**Text shown**
* * *

In the project we employ atomistic simulations (i) to establish the presence or not of a hidden geochemical reservoir in the deep mantle that can store noble gases, (ii) to calculate the permeability of the core-mantle boundary throughout geological time with respect to noble gases, (iii) to determine the exchanges of noble gases between the mantle and the core during the core formation, and (iv) to give estimates of fluxes of noble gases through the Earth’s mantle throughout the geological time. 

Why noble gases? The noble gases bear in their isotopic ratios the traces of the Earth differentiation, degassing, and long-term geodynamic evolution. They have the particularity that each one of them has at least one stable non-radiogenic isotope and at least one radiogenic isotope. The non-radiogenic isotopes are residues, either of the Big Bang or of supernovas. They arrived on Earth during accretion and were in great part degassed from the mantle during the episodes of partial or total melting during the very early history of our planet. Whatever fraction remained was stored in (a) geochemical reservoir(s) inside the Earth. The non-radiogenic isotopes continuously escape to the atmosphere at a very slow rate via deep melts that eventually bring them to the surface. Their concentration in deep Earth reservoirs, therefore, decreases over geological time. In contrast, the radiogenic isotopes of noble gases are products of nuclear decay reactions from unstable parent isotopes, like 238U, 235U, or 232Th. These parent isotopes reside in the crust and mantle.

* * *

**Task inputs**
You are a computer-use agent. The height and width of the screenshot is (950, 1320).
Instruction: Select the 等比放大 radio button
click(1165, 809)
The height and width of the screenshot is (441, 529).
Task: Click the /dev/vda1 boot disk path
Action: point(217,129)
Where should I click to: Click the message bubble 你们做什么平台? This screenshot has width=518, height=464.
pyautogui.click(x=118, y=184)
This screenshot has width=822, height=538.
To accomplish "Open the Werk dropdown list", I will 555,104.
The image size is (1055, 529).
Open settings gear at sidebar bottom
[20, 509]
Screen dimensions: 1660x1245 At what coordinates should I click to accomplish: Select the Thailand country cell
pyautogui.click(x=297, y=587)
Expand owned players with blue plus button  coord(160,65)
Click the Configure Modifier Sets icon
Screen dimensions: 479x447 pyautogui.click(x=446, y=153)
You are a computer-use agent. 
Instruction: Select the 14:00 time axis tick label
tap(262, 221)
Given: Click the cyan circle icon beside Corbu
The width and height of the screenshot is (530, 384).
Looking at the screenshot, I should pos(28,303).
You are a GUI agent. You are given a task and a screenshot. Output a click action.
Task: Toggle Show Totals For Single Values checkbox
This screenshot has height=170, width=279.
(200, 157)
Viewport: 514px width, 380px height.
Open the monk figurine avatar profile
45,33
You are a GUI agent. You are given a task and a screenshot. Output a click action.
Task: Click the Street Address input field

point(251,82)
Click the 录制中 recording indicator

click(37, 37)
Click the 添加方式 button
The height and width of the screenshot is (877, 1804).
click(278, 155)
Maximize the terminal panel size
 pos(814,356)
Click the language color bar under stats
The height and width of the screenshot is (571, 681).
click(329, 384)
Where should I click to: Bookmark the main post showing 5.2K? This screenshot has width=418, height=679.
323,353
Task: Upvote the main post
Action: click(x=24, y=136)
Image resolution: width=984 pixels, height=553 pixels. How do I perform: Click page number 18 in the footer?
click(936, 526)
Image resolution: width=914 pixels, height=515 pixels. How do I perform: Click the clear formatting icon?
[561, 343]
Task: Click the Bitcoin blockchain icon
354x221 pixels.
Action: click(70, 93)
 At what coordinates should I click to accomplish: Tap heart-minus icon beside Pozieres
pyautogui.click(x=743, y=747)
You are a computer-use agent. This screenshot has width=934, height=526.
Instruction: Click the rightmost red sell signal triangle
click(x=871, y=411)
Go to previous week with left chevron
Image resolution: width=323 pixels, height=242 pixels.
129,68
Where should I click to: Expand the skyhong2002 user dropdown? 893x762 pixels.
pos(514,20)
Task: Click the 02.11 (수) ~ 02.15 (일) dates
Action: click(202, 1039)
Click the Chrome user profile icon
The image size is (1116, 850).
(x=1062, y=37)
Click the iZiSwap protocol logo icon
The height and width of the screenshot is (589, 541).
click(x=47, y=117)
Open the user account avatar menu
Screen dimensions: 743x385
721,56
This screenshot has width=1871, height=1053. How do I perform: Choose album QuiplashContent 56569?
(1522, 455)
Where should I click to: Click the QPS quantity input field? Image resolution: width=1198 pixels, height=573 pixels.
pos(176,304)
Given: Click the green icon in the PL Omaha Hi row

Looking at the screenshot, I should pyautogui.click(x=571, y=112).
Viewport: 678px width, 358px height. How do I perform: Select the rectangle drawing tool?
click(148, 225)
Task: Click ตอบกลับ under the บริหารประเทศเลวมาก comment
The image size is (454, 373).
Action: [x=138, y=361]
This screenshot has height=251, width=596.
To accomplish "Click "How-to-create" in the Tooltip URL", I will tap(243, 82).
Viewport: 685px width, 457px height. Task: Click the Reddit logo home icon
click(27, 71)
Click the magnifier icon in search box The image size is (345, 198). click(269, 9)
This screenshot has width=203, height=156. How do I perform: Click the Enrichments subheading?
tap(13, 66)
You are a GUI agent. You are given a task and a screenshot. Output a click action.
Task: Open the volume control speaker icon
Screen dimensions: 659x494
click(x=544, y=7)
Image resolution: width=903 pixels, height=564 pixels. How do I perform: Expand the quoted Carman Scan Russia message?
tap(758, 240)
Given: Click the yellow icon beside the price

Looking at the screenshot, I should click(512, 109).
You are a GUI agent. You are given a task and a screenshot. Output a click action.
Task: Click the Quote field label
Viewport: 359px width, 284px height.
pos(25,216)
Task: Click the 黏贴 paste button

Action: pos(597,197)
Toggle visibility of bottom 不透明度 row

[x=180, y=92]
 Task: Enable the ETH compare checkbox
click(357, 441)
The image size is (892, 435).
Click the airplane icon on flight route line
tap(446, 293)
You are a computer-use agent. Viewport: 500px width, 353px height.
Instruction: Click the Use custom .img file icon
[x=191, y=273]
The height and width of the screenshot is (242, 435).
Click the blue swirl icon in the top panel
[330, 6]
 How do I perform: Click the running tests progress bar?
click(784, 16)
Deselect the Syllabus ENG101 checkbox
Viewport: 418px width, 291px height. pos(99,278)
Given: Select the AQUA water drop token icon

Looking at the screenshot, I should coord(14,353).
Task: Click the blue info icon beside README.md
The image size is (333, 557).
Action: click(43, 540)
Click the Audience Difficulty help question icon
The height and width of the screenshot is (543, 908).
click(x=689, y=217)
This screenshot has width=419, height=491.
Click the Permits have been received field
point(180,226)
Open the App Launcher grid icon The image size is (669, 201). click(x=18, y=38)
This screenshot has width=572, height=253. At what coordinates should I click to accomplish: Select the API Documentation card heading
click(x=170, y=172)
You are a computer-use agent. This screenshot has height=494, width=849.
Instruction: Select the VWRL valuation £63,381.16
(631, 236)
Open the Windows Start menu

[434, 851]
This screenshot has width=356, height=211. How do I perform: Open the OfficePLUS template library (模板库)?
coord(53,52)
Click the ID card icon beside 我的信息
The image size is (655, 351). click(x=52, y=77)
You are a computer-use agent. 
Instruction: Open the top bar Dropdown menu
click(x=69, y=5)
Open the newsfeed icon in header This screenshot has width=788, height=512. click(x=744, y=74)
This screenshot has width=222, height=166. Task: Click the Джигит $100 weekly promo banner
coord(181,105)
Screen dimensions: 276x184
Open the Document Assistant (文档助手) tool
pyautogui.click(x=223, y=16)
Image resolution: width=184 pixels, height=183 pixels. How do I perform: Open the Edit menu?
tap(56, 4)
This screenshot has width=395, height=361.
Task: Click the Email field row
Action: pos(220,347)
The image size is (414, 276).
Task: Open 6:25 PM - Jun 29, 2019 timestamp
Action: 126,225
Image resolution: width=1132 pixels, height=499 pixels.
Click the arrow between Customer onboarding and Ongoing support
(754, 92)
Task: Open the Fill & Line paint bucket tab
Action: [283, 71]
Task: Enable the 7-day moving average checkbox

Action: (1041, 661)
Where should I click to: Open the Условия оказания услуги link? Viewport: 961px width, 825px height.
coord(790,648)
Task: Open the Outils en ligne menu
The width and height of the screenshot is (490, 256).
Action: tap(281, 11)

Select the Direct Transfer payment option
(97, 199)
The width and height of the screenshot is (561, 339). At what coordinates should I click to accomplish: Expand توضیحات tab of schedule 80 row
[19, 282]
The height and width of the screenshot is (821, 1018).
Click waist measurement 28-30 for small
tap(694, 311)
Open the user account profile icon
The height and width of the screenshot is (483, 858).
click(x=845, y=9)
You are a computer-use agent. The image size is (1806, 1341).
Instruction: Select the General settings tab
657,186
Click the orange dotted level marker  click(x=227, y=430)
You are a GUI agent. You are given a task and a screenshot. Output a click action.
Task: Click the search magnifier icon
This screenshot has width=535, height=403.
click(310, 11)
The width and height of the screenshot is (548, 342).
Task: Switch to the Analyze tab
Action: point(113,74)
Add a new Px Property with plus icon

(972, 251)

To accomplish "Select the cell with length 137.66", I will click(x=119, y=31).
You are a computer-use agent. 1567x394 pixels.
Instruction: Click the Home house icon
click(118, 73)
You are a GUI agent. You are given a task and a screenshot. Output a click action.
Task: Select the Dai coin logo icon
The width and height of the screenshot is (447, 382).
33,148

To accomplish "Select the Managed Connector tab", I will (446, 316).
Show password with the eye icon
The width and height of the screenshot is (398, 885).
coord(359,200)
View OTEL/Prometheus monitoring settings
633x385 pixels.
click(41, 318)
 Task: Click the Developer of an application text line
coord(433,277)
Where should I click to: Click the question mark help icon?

* * *

**What to work on**
A. Name every unstable parent isotope that the text on noble gases gives as an example.
B. Arrange everything in the records from the line containing "Click the 录制中 recording indicator" down to the line containing "Action: click(x=24, y=136)" as a JSON list of strings, one string per line, omitting blank lines.
The text and the records were drawn from separate, unrelated sources.

**Completed exercise**
A. 238U, 235U, 232Th

B.
[
  "Click the 录制中 recording indicator",
  "click(37, 37)",
  "Click the 添加方式 button",
  "The height and width of the screenshot is (877, 1804).",
  "click(278, 155)",
  "Maximize the terminal panel size",
  " pos(814,356)",
  "Click the language color bar under stats",
  "The height and width of the screenshot is (571, 681).",
  "click(329, 384)",
  "Where should I click to: Bookmark the main post showing 5.2K? This screenshot has width=418, height=679.",
  "323,353",
  "Task: Upvote the main post",
  "Action: click(x=24, y=136)"
]